> _HOW TO COMPLETE THIS TASK_:
The answer must consist of each line below that holds the word "button", copied as it stands.
════════════════
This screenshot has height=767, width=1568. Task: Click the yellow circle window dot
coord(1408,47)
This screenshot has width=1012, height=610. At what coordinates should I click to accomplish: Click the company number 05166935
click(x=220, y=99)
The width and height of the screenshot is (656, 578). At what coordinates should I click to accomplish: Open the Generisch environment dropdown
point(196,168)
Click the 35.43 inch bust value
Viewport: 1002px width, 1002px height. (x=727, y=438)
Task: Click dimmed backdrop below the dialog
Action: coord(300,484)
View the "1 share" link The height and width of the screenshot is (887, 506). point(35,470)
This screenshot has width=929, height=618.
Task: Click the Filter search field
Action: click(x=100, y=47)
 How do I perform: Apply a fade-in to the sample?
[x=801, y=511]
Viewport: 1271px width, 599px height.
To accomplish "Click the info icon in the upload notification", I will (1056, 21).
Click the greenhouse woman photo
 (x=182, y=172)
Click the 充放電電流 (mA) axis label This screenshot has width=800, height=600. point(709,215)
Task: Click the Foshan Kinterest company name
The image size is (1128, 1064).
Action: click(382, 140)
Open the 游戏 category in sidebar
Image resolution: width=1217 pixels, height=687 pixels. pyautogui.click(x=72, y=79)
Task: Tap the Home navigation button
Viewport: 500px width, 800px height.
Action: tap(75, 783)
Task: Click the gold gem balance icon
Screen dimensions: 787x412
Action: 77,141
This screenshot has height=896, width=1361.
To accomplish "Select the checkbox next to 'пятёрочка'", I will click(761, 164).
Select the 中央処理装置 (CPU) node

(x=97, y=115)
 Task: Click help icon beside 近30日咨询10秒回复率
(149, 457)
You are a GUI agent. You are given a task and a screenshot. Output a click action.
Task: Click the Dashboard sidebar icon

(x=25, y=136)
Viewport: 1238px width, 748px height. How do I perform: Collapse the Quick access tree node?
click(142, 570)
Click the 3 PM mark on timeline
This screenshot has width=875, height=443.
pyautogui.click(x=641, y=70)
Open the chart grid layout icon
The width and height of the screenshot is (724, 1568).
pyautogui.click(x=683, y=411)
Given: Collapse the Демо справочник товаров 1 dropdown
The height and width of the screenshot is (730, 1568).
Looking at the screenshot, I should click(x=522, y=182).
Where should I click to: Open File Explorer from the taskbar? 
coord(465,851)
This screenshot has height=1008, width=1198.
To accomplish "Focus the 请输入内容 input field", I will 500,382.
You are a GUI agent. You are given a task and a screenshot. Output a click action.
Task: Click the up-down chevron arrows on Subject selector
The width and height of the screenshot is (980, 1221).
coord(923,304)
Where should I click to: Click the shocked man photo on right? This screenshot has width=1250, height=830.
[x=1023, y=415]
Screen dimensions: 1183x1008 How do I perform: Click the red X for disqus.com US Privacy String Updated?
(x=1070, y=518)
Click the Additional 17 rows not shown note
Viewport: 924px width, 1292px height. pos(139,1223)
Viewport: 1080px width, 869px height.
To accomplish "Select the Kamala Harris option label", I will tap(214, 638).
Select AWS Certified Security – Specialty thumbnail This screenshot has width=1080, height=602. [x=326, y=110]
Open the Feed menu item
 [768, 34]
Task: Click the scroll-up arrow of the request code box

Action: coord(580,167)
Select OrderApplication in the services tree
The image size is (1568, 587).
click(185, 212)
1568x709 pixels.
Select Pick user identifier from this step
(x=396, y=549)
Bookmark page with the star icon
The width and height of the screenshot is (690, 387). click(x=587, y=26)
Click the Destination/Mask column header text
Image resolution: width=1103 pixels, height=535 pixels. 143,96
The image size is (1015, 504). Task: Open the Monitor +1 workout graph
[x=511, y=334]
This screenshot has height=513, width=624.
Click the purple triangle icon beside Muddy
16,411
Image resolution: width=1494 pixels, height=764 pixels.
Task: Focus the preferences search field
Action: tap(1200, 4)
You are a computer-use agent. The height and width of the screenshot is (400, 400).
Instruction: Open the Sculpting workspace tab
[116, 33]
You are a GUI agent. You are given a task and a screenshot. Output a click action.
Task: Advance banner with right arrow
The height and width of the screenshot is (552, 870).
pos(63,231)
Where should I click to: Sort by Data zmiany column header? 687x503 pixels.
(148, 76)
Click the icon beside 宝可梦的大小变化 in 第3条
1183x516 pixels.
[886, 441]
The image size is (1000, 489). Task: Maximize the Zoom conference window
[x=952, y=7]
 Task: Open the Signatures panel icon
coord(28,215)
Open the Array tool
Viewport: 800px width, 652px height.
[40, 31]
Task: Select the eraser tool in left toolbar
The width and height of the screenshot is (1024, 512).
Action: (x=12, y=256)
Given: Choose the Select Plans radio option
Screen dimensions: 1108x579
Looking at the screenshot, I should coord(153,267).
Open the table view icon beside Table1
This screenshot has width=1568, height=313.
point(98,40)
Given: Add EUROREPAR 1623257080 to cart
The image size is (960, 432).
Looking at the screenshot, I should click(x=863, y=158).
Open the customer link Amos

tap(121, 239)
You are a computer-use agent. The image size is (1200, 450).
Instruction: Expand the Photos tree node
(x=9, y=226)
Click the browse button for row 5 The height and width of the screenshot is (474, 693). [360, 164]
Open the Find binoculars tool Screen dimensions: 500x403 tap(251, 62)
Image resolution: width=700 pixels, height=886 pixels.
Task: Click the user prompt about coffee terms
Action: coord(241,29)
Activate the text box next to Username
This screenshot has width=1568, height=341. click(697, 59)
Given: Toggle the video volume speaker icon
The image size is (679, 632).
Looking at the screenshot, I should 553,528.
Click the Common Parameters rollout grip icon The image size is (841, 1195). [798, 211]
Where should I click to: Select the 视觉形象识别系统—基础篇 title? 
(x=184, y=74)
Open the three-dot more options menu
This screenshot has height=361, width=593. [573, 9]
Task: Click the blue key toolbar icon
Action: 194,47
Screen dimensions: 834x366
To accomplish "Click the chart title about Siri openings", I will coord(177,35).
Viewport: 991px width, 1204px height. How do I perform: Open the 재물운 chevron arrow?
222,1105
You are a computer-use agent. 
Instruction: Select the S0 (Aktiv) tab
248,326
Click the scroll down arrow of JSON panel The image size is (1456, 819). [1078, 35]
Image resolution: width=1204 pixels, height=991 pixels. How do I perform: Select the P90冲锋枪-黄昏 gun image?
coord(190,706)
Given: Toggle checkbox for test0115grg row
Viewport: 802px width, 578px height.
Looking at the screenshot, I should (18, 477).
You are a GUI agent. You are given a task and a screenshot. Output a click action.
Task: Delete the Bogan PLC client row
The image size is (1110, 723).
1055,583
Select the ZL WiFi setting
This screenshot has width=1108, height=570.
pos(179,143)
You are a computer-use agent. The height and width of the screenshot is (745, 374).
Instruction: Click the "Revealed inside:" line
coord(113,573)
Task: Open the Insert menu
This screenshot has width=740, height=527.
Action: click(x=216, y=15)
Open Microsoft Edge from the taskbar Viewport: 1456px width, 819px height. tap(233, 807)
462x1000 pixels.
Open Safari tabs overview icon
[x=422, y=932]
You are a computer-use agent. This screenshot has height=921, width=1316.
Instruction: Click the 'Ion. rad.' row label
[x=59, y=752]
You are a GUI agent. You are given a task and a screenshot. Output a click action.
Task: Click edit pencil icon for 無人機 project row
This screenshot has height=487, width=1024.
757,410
════════════════
> _WORKED SOLUTION_:
Task: Tap the Home navigation button
Click the browse button for row 5 The height and width of the screenshot is (474, 693). [360, 164]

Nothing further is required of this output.